Die Brutto-Rücklaufquote lag schließlich bei 39 Prozent. Zieht man diejenigen von der Grundgesamtheit ab, die aufgrund veralteter Adressen nicht kontaktiert werden konnten, kommt die WWU Münster auf eine Netto-Rücklaufquote von rund 42 Prozent. Im Vergleich zur ersten Panelbefragung konnte die Rücklaufquote also leicht gesteigert werden. Unter denjenigen, die sich schon bei der Erstbefragung im Jahr 2008 beteiligt hatten und nun zum zweiten Mal befragt wurden, lag die Rücklaufquote (netto) sogar bei knapp 63 Prozent. Herzlichen Dank dafür!

Hier finden Sie eine Darstellung des Verlaufs der Netto-Rücklaufquote der Panel- und der Trendbefragung über den Zeitraum der Befragung hinweg sowie im Vergleich mit der Vorjahresbefragung.
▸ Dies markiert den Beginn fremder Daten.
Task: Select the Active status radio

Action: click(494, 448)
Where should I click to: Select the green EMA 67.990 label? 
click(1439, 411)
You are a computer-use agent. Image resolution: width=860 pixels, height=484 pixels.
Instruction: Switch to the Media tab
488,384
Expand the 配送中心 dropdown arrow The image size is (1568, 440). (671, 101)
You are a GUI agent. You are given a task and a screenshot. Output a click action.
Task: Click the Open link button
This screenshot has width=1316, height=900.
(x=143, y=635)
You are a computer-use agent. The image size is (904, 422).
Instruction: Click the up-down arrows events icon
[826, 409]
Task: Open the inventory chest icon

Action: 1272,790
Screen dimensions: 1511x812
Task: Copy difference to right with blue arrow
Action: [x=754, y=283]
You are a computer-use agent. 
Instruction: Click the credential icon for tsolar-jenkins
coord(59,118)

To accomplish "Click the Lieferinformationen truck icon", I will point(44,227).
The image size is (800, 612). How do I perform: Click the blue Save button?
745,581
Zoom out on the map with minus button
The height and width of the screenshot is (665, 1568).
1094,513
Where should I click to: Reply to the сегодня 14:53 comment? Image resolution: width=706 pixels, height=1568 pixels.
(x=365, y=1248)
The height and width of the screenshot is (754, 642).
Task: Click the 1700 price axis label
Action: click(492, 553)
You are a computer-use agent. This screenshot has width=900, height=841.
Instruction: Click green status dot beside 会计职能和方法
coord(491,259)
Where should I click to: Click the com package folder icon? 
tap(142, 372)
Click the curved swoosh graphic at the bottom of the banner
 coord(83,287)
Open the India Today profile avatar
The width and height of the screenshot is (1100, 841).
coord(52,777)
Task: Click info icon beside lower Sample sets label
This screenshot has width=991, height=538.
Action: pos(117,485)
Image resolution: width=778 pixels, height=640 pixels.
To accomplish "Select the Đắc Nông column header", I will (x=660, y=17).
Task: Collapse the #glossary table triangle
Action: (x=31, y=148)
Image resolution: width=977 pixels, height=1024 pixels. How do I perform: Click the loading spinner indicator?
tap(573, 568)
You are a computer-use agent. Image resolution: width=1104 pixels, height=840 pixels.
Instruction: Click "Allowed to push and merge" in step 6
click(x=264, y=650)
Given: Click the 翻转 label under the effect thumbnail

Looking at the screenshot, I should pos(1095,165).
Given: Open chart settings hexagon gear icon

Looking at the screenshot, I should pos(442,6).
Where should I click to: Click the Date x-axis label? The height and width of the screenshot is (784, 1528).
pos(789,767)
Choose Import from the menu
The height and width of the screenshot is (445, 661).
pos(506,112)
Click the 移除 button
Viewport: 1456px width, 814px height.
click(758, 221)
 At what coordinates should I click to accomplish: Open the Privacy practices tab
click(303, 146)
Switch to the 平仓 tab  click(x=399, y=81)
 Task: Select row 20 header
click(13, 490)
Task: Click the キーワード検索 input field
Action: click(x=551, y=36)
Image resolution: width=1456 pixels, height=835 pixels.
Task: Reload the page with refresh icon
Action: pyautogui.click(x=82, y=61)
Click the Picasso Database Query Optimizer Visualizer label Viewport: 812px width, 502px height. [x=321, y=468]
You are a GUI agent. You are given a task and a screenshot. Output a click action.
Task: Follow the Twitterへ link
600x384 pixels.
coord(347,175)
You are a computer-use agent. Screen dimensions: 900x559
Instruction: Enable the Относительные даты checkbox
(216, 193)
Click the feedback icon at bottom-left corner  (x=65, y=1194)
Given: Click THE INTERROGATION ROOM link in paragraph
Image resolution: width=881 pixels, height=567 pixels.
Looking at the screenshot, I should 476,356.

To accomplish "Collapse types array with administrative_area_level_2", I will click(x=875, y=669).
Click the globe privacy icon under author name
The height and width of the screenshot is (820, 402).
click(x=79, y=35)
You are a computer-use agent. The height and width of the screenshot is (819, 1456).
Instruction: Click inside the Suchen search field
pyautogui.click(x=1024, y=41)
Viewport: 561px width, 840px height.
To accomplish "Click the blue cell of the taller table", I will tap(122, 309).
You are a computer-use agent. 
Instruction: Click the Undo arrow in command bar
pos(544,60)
Panel- und Trendbefragung des Prüfungsjahrgangs 2006

Die erste Panelbefragung an der Westfälischen Wilhelms-Universität Münster wurde im Zeitraum Februar bis Mai 2011 durchgeführt. Befragt wurden dabei alle Absolventinnen und Absolventen des Prüfungsjahrgangs 2006, die bei der Erstbefragung teilgenommen und einer erneuten Befragung zugestimmt hatten (reines Panel). Zusätzlich wurden diejenigen desselben Jahrgangs befragt, die bei der Erstbefragung nicht teilgenommen hatten, deren Anschreiben aber auch nicht als unzustellbar zurückgekommen war (Trendbefragung).

Die Netto-Rücklaufquote insgesamt betrug 40 Prozent. Im Vergleich zu den Rücklaufquoten der Erstbefragungen ist dies ein recht geringer Wert. Rechnet man jedoch die „Trend-Teilnehmer“ heraus, liegt die Netto-Rücklaufquote bei 61 Prozent, was einen äußerst zufriedenstellenden Wert darstellt. Die Rücklaufquote bei den „Trend-Teilnehmern“ lag mit 26 Prozent deutlich darunter.

Hier finden Sie eine Darstellung des Verlaufs der Netto-Rücklaufquote der Panel- und der Trendbefragung über den Zeitraum der Befragung hinweg. Dabei ist jeweils der absolute Rücklauf (linke Y-Achse) sowie die Rücklaufquote (rechte Y-Achse) zu sehen. Die Panelbefragung ist in rot dargestellt, die Trendbefragung in blau. Die „Wellen“ in den Linien sind mit den insgesamt drei Erinnerungsrunden zu erklären, im Zuge derer jeweils wieder ein neuer „Schwung“ von Angeschriebenen teilgenommen hat.